| WORK ORDER |
Every line below must be reproduced exactly. Copy them all.

| RECORDS FOR PROCESSING |
◆ ◆ ◆ ◆ ◆

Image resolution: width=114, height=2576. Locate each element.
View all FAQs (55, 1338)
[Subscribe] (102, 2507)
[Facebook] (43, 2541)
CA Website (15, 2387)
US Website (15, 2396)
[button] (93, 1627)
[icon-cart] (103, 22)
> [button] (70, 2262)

◆ ◆ ◆ ◆ ◆

| TASK ANSWER |
Image resolution: width=114, height=2576. Locate each element.
View all FAQs (55, 1338)
[Subscribe] (102, 2507)
[Facebook] (43, 2541)
CA Website (15, 2387)
US Website (15, 2396)
[button] (93, 1627)
[icon-cart] (103, 22)
> [button] (70, 2262)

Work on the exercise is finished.